*** Opening of Data under study ***
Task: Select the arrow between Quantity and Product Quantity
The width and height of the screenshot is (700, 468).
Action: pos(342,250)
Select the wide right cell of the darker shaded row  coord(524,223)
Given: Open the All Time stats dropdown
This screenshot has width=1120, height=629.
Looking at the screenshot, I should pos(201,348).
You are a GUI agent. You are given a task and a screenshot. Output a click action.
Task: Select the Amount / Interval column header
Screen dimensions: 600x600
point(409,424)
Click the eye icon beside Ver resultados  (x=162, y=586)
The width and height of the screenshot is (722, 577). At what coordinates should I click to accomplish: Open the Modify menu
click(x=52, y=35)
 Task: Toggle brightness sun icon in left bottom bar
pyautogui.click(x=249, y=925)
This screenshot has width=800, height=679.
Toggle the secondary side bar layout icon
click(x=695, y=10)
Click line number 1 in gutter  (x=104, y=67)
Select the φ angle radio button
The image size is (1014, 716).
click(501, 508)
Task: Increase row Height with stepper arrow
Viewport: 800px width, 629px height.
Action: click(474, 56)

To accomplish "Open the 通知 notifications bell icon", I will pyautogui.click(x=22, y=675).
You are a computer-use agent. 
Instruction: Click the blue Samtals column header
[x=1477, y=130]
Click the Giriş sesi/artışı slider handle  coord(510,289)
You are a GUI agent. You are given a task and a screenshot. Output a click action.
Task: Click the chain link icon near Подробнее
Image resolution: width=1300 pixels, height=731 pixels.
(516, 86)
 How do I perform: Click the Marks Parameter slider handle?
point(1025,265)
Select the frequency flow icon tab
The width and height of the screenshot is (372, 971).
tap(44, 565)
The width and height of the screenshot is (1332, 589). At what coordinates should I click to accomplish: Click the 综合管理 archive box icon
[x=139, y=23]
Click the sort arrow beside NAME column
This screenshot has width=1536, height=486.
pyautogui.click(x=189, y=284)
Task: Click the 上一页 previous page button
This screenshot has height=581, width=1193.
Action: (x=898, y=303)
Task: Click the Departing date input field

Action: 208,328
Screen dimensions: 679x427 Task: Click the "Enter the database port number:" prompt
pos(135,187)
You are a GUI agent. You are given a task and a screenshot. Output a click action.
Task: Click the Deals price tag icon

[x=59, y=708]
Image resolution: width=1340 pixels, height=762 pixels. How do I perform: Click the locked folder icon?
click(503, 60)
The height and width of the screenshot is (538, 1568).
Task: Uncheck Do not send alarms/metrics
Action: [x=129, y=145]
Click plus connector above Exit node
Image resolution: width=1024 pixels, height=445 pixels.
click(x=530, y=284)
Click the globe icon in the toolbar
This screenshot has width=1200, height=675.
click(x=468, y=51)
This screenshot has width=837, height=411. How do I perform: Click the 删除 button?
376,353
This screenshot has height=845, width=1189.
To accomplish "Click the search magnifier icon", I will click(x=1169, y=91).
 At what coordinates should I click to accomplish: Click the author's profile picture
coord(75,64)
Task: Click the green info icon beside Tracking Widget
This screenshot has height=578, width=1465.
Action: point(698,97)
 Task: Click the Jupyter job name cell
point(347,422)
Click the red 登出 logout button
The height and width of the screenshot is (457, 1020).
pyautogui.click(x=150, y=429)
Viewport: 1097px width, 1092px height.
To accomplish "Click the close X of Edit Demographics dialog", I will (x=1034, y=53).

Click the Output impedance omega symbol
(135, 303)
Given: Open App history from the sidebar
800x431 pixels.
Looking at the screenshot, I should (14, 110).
*** Close of Data under study ***
■ Exercise
Exactly reproduce the entries in their entirety.

■ Written answer
Task: Select the arrow between Quantity and Product Quantity
The width and height of the screenshot is (700, 468).
Action: pos(342,250)
Select the wide right cell of the darker shaded row  coord(524,223)
Given: Open the All Time stats dropdown
This screenshot has width=1120, height=629.
Looking at the screenshot, I should pos(201,348).
You are a GUI agent. You are given a task and a screenshot. Output a click action.
Task: Select the Amount / Interval column header
Screen dimensions: 600x600
point(409,424)
Click the eye icon beside Ver resultados  (x=162, y=586)
The width and height of the screenshot is (722, 577). At what coordinates should I click to accomplish: Open the Modify menu
click(x=52, y=35)
 Task: Toggle brightness sun icon in left bottom bar
pyautogui.click(x=249, y=925)
This screenshot has width=800, height=679.
Toggle the secondary side bar layout icon
click(x=695, y=10)
Click line number 1 in gutter  (x=104, y=67)
Select the φ angle radio button
The image size is (1014, 716).
click(501, 508)
Task: Increase row Height with stepper arrow
Viewport: 800px width, 629px height.
Action: click(474, 56)

To accomplish "Open the 通知 notifications bell icon", I will pyautogui.click(x=22, y=675).
You are a computer-use agent. 
Instruction: Click the blue Samtals column header
[x=1477, y=130]
Click the Giriş sesi/artışı slider handle  coord(510,289)
You are a GUI agent. You are given a task and a screenshot. Output a click action.
Task: Click the chain link icon near Подробнее
Image resolution: width=1300 pixels, height=731 pixels.
(516, 86)
 How do I perform: Click the Marks Parameter slider handle?
point(1025,265)
Select the frequency flow icon tab
The width and height of the screenshot is (372, 971).
tap(44, 565)
The width and height of the screenshot is (1332, 589). At what coordinates should I click to accomplish: Click the 综合管理 archive box icon
[x=139, y=23]
Click the sort arrow beside NAME column
This screenshot has width=1536, height=486.
pyautogui.click(x=189, y=284)
Task: Click the 上一页 previous page button
This screenshot has height=581, width=1193.
Action: (x=898, y=303)
Task: Click the Departing date input field

Action: 208,328
Screen dimensions: 679x427 Task: Click the "Enter the database port number:" prompt
pos(135,187)
You are a GUI agent. You are given a task and a screenshot. Output a click action.
Task: Click the Deals price tag icon

[x=59, y=708]
Image resolution: width=1340 pixels, height=762 pixels. How do I perform: Click the locked folder icon?
click(503, 60)
The height and width of the screenshot is (538, 1568).
Task: Uncheck Do not send alarms/metrics
Action: [x=129, y=145]
Click plus connector above Exit node
Image resolution: width=1024 pixels, height=445 pixels.
click(x=530, y=284)
Click the globe icon in the toolbar
This screenshot has width=1200, height=675.
click(x=468, y=51)
This screenshot has width=837, height=411. How do I perform: Click the 删除 button?
376,353
This screenshot has height=845, width=1189.
To accomplish "Click the search magnifier icon", I will click(x=1169, y=91).
 At what coordinates should I click to accomplish: Click the author's profile picture
coord(75,64)
Task: Click the green info icon beside Tracking Widget
This screenshot has height=578, width=1465.
Action: point(698,97)
 Task: Click the Jupyter job name cell
point(347,422)
Click the red 登出 logout button
The height and width of the screenshot is (457, 1020).
pyautogui.click(x=150, y=429)
Viewport: 1097px width, 1092px height.
To accomplish "Click the close X of Edit Demographics dialog", I will (x=1034, y=53).

Click the Output impedance omega symbol
(135, 303)
Given: Open App history from the sidebar
800x431 pixels.
Looking at the screenshot, I should (14, 110).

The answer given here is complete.